El lunes, el Bitcoin abrió la sesión bursátil a 82.164,43 dólares, su precio de apertura más alto desde el 31 de enero. A las 7:16 de la mañana, hora del este, el Bitcoin había caído a 80.971,89 dólares.

Ethereum abrió la sesión bursátil a 2369,40 dólares, su nivel de apertura más alto desde el 27 de abril. Posteriormente, durante la sesión matutina, Ethereum bajó a 2331,11 dólares a las 7:16 a. m., hora del este.

Los mercados globales siguen asimilando los últimos acontecimientos en Oriente Medio después de que el presidente estadounidense Donald Trump rechazara categóricamente la respuesta de Irán a la propuesta de paz estadounidense, calificándola en una publicación en Truth Social de "totalmente inaceptable".

El lunes por la mañana, los precios del oro bajaron, mientras que los del petróleo subieron, los futuros de las acciones estadounidenses se estabilizaron y los rendimientos de los bonos del Tesoro estadounidense aumentaron. En cuanto a las dos criptomonedas más grandes del mundo, Bitcoin se mantiene cerca de los 82.000 dólares, pero tiene dificultades para mantenerse estable por encima de ese nivel durante períodos prolongados, mientras que Ethereum continúa mostrando resistencia cerca de los 2.300 dólares.

El lunes por la mañana, el bitcoin subió un 1,9% con respecto a la apertura del domingo. Su precio de apertura también aumentó un 4,6% en comparación con la semana pasada y un 12,6% con respecto al mes anterior, aunque sigue un 21,5% por debajo del mismo período del año pasado.

El Bitcoin alcanzó su máximo histórico de 126.198,07 dólares el 6 de octubre de 2025, mientras que su mínimo histórico se situó en 0,04865 dólares el 14 de julio de 2010.

Mientras tanto, Ethereum subió un 1,8% el lunes por la mañana en comparación con la apertura del domingo. Su precio de apertura aumentó un 2% con respecto a la semana pasada y un 5,5% con respecto al mes anterior, aunque sigue un 8,3% por debajo del nivel del año anterior.

El máximo histórico de Ethereum alcanzó los 4.953,73 dólares el 24 de agosto de 2025, mientras que su mínimo histórico se registró en 0,4209 dólares el 21 de octubre de 2015.

Bitcoin es un tipo de criptomoneda que existe únicamente en formato digital y opera sin la supervisión directa de gobiernos ni bancos.
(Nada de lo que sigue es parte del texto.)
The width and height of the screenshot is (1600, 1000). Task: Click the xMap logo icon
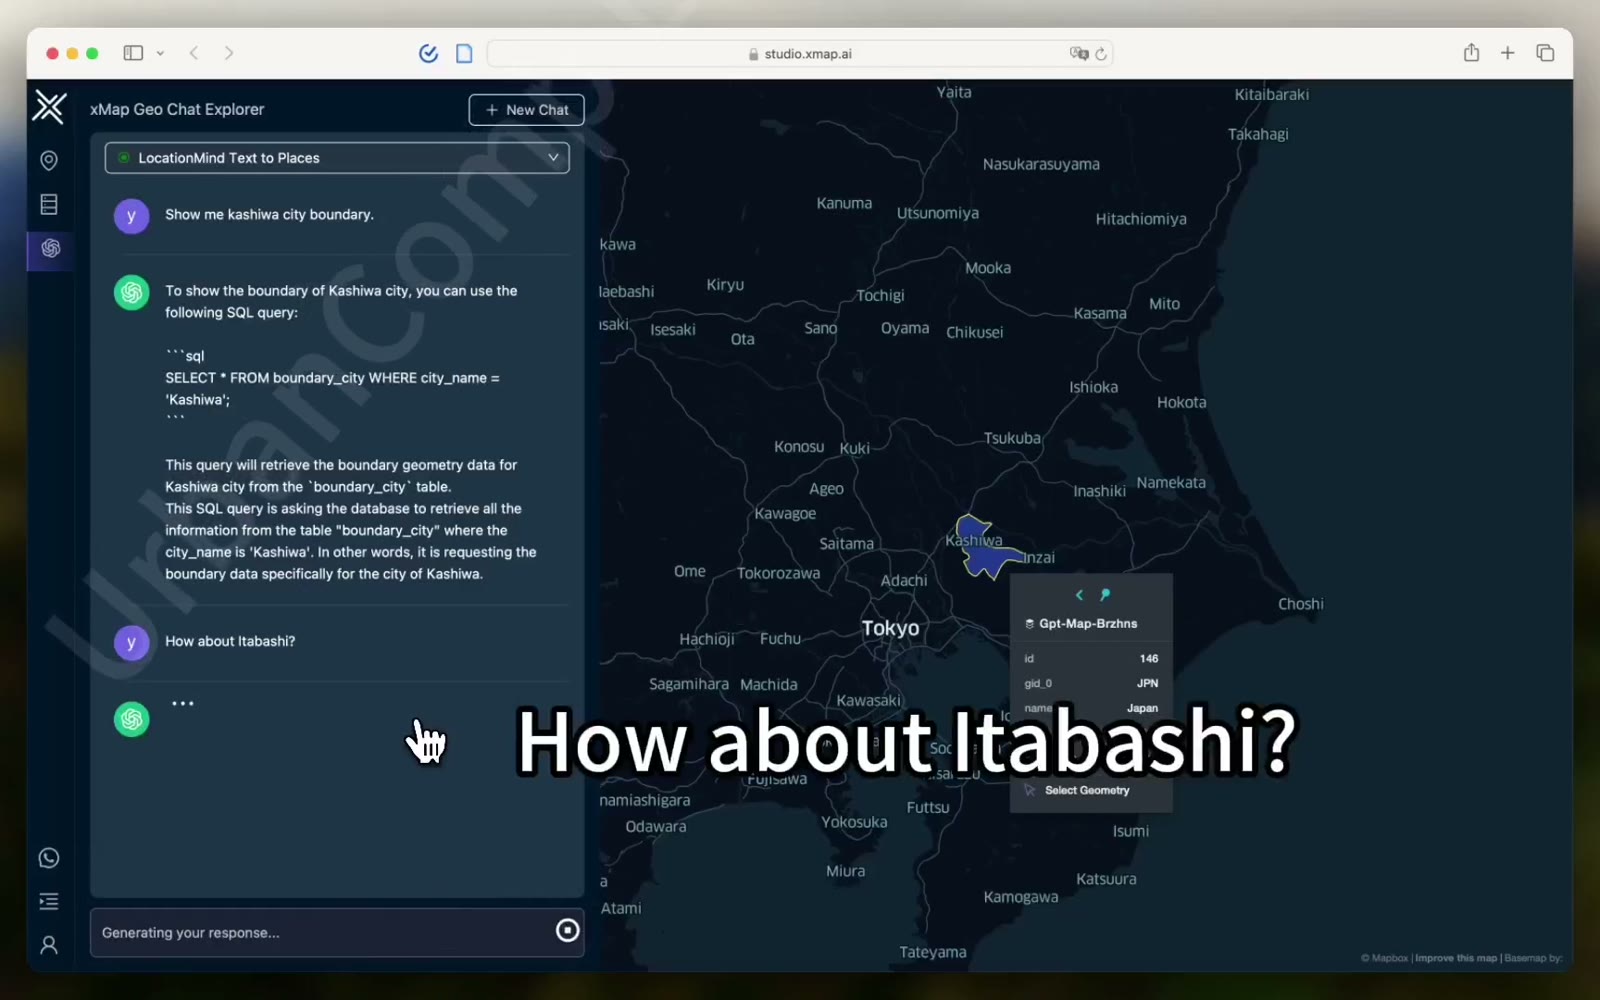pyautogui.click(x=49, y=107)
A diferencia de las monedas tradicionales como el dólar estadounidense, el euro o el dólar canadiense, Bitcoin no tiene una versión física y se emite independientemente de los gobiernos.

Bitcoin se basa en un libro de contabilidad digital público conocido como blockchain, que registra las transacciones y verifica la propiedad. El sistema es descentralizado y está distribuido en una red global de servidores.
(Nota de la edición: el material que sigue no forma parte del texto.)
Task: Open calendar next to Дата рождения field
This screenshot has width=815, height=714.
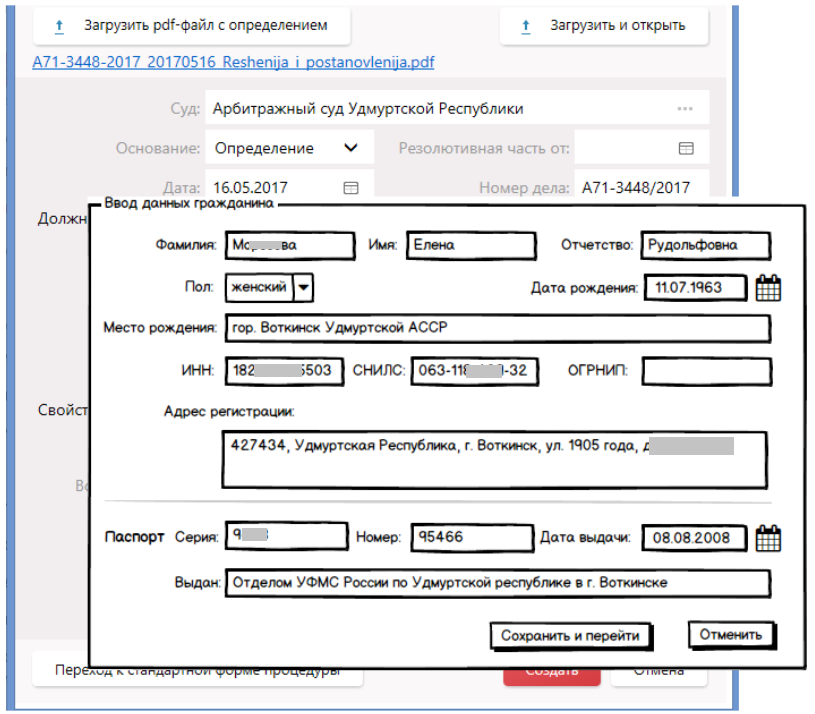Action: click(x=767, y=288)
La descentralización se considera una de las características principales de las criptomonedas, ya que permite transacciones directas entre usuarios sin necesidad de intermediarios bancarios, al tiempo que ofrece mayor seguridad y reduce los riesgos de manipulación.
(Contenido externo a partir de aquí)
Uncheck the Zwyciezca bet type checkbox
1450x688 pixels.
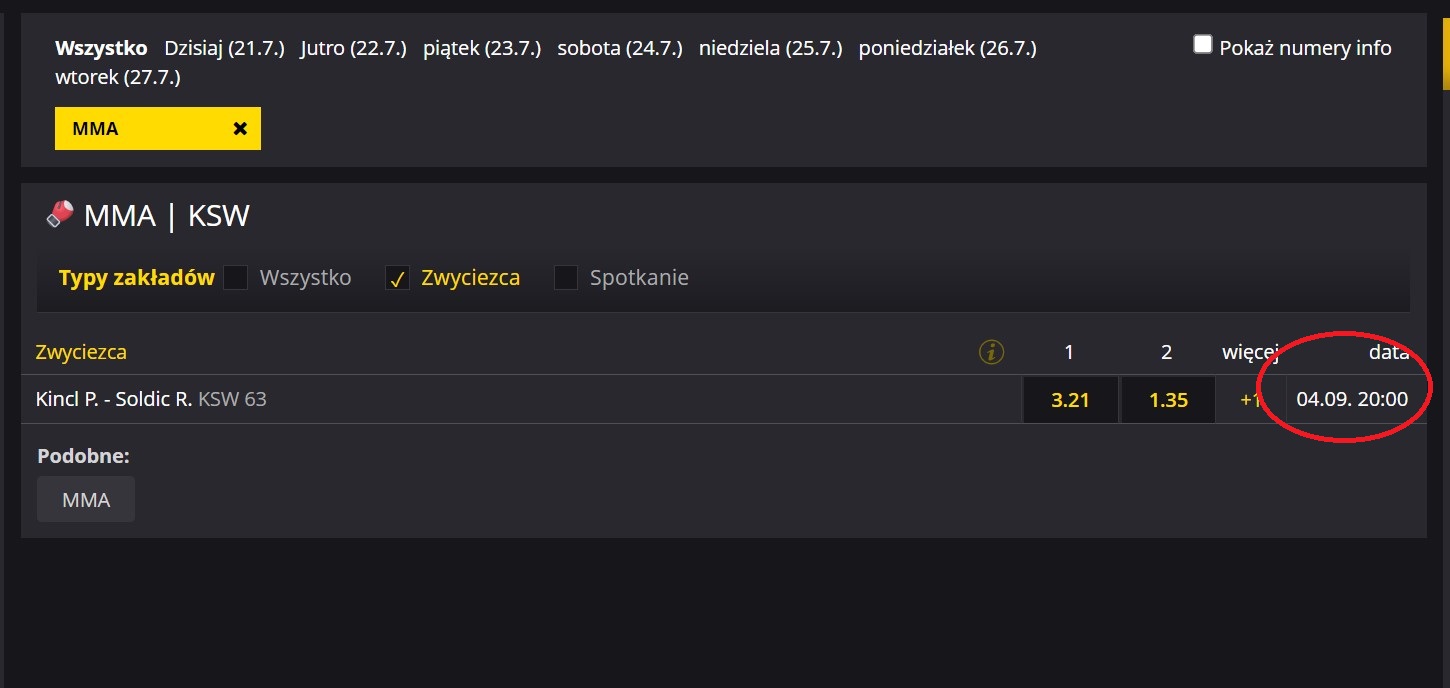click(397, 277)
En 2026, el Bitcoin podrá adquirirse a través de diversos canales, incluyendo plataformas de intercambio de criptomonedas, aplicaciones fintech y empresas de corretaje tradicionales que ofrecen acceso a fondos cotizados vinculados al Bitcoin.

Los expertos aconsejan a los inversores que determinen antes de comprar si desean poseer directamente la criptomoneda y sus claves privadas, o simplemente obtener exposición al precio a través de productos de inversión regulados y más accesibles.

A pesar del creciente interés institucional en los activos digitales, Bitcoin todavía se considera un activo altamente riesgoso y volátil en comparación con muchas otras clases de inversión, con precios capaces de experimentar fuertes fluctuaciones en períodos cortos y sin previo aviso.